|
Boost : |
From: Giovanni P. Deretta (gpderetta_at_[hidden])
Date: 2005-12-30 13:50:36
Hi everybody, I hope not to have missed the review deadline...
First of all I vote *not* to accept asio in boost yet. I think that the
library is very promising but there are some issues. If the library is
not accepted, is strongly encourage the author to subimit it again once
the issues are resolved.
- What is your evaluation of the design?
Promising.
I think that the most important innovation of asio is the dispatcher
concept and the async call pattern. Everything else is just *extra*.
It probably should be removed in some way from asio and made a separate
boost library (or may be just rename asio to something like "asynch lib"
or whatever).
The interface provided by asio is very low level, but i think this is a
strenght of asio, not a weakness. Higher level interfaces (iostreams,
buffer management etc...) can be added later as external components or
extensions to the library itself.
The {datagram|stream}_socket interface is nice, but i have some issues
with them.
First of all the name "socket" is too much connected with the BSD socket
API. I think that asio should go well beyond it and not limit itself to
the system socket types (not that it does, but the names might seem to
imply that). This is just a personal preference though.

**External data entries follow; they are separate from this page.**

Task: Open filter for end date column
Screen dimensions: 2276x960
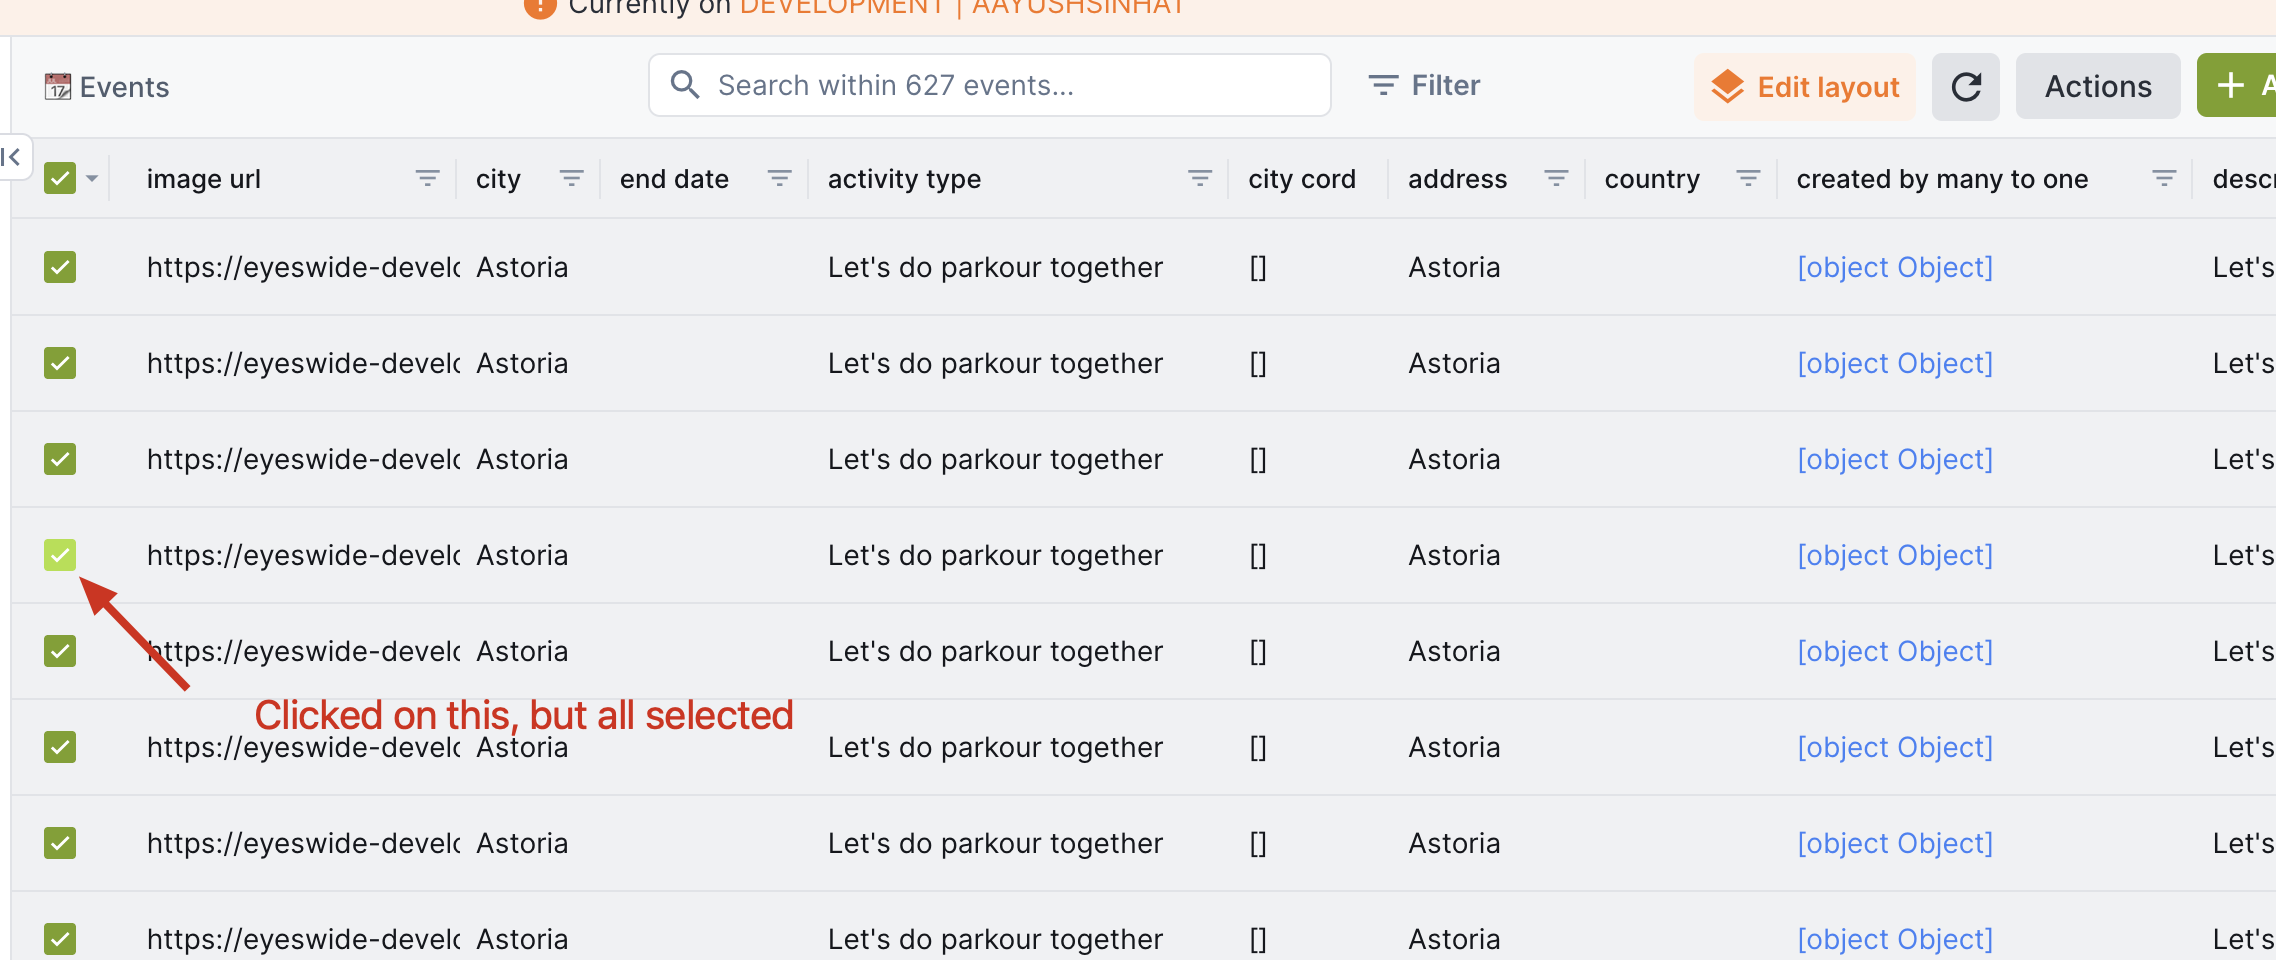Action: [779, 179]
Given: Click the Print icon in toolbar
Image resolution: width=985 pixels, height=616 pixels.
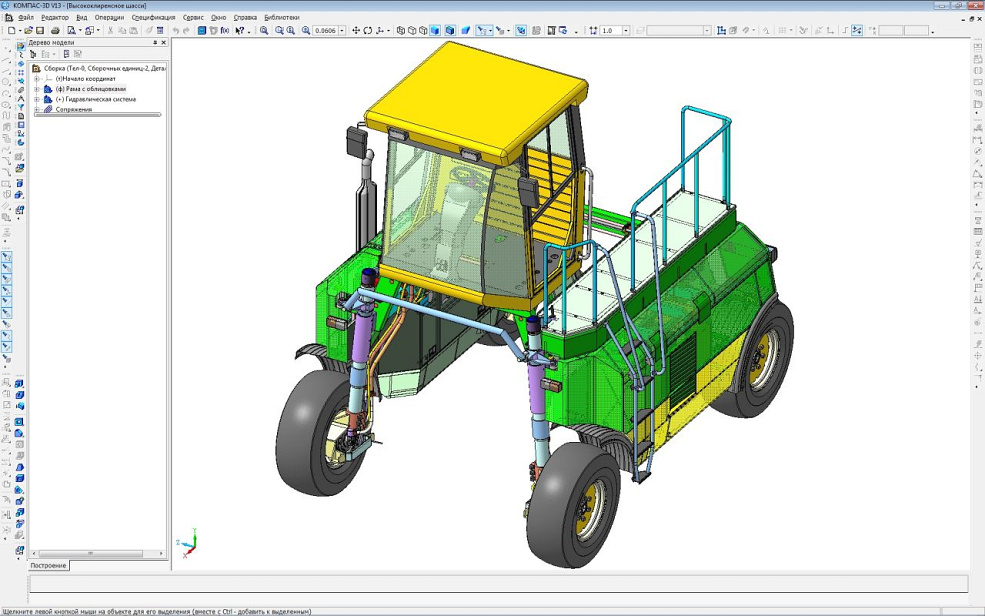Looking at the screenshot, I should click(x=55, y=31).
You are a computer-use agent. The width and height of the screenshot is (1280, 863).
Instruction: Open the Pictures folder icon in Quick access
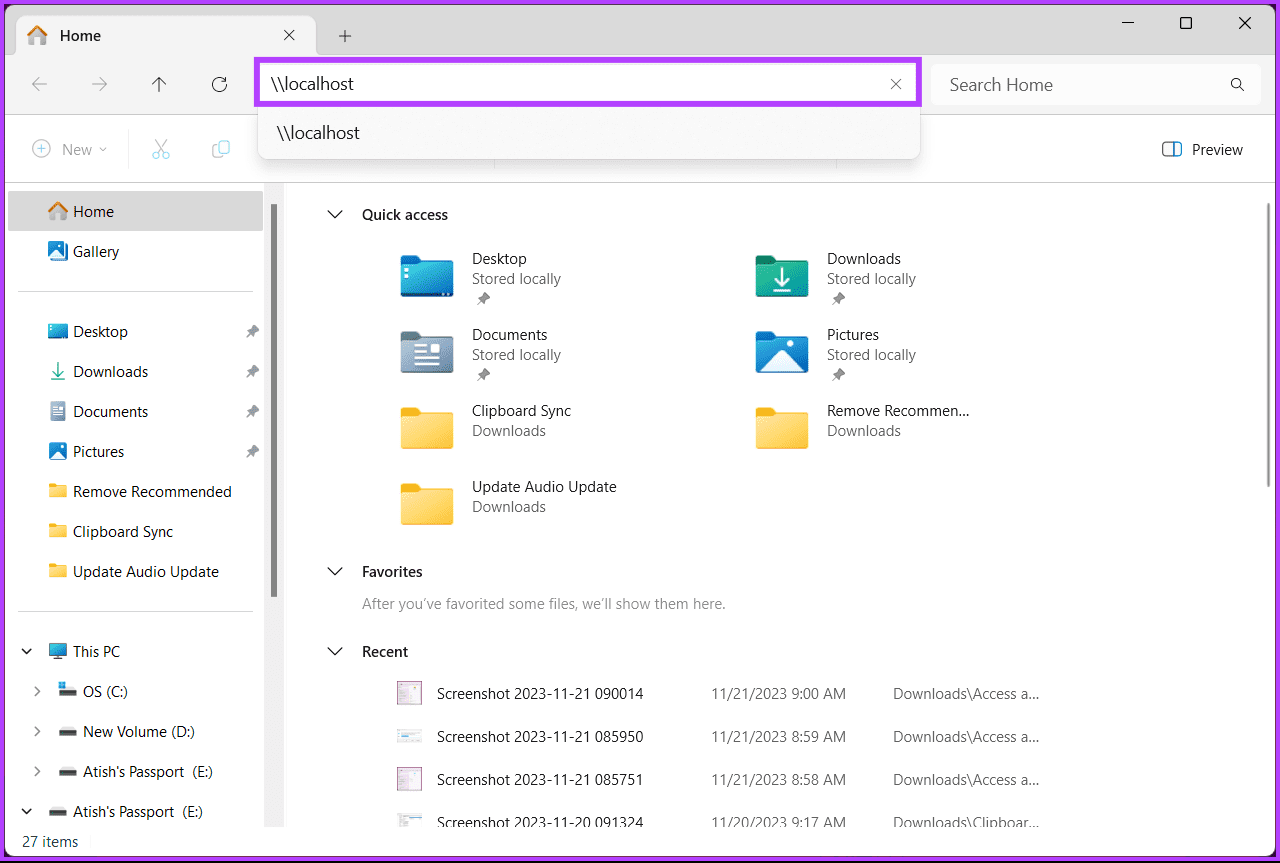pos(781,352)
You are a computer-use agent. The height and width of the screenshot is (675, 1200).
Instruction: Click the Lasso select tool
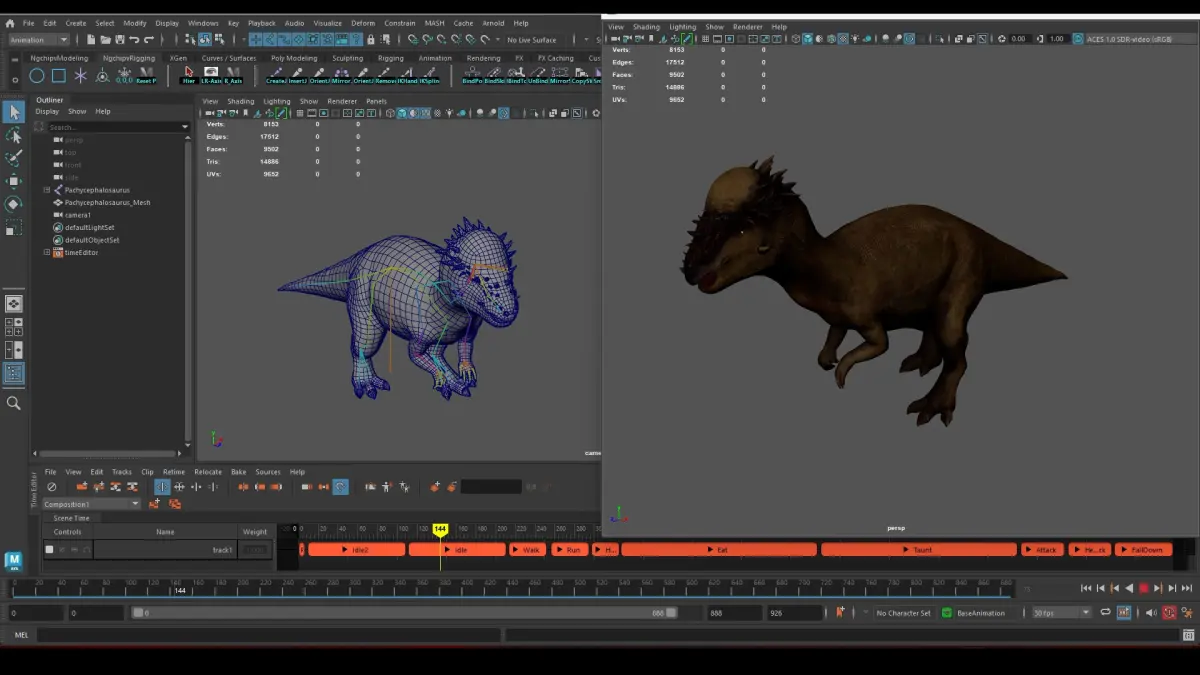(x=14, y=135)
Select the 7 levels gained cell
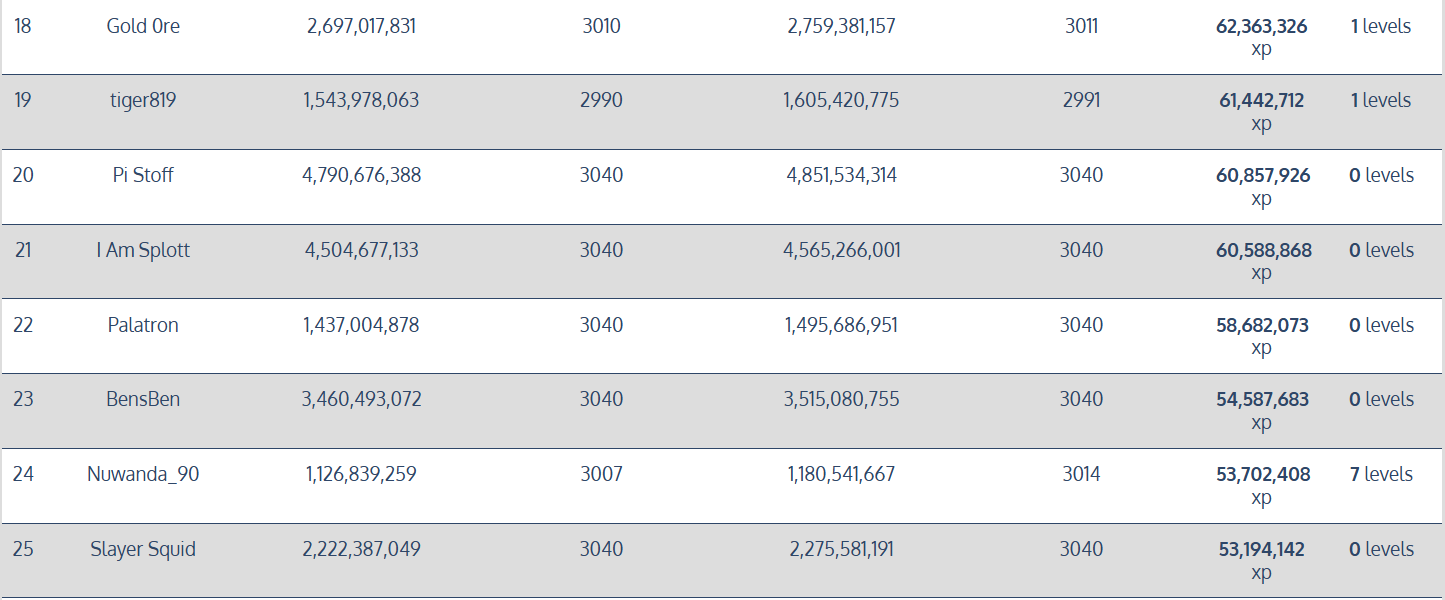 coord(1381,474)
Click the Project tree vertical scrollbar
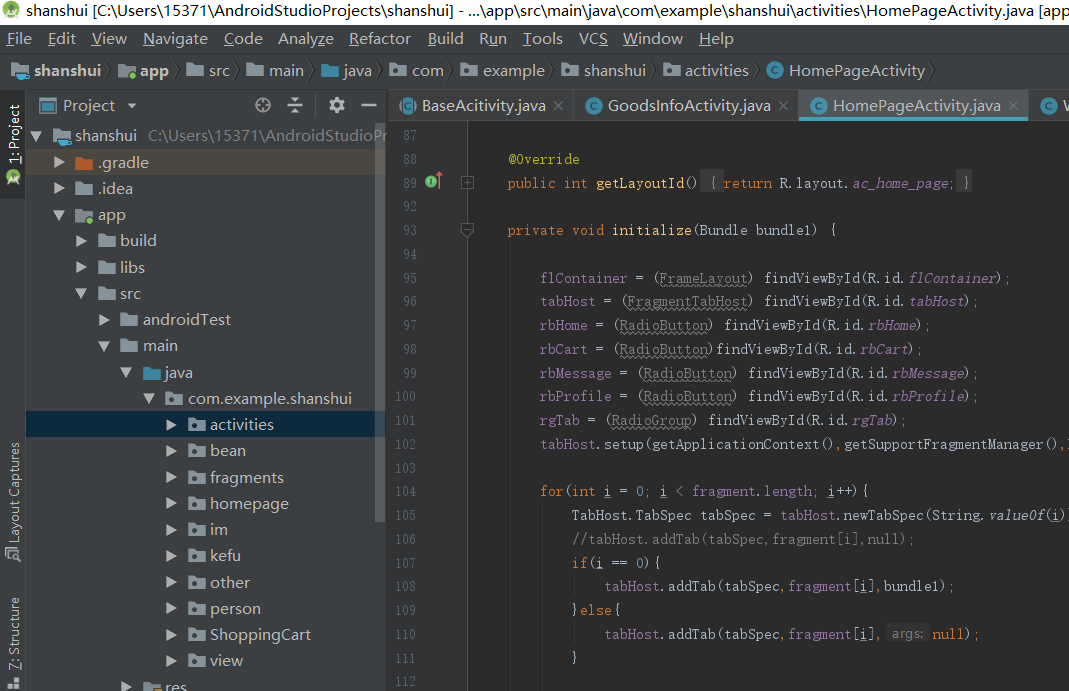The height and width of the screenshot is (691, 1069). point(379,320)
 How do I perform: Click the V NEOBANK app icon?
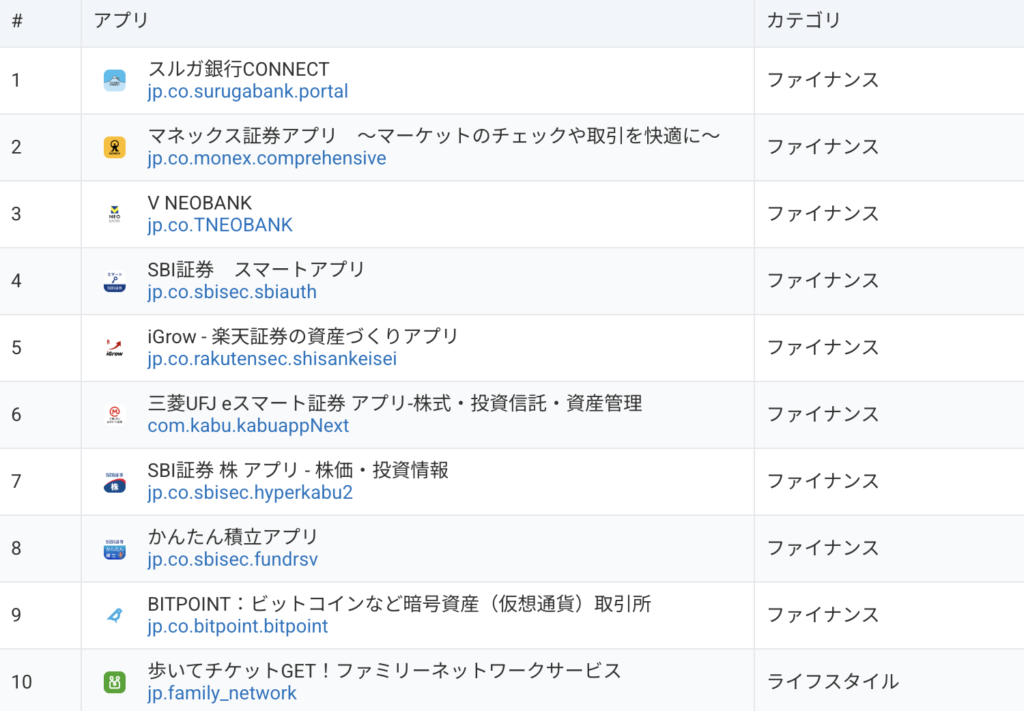(x=115, y=215)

Also i think there should be *no* asio::stream_socket. This is my major
The current stream socket should be in the namespace asio::ipv4, and
should be a different type for example from an eventual
asio::posix_pipe::stream_socket or asio::unix::stream_socket. Especially
the last can be currently trivially implemented by defining the
appropriate protocol. This means that a stream_socket initialized with a
ipv4::tcp protocol will interoperate with a stream_socket initialized
with a unix::stream protocol. For example, currently i can use my
hipotethical unix::stream with ipv4::resolver. Asio should not be type
unsafe only because the BSD API is. Of course both should share the same
code, but it should be an implementation detail.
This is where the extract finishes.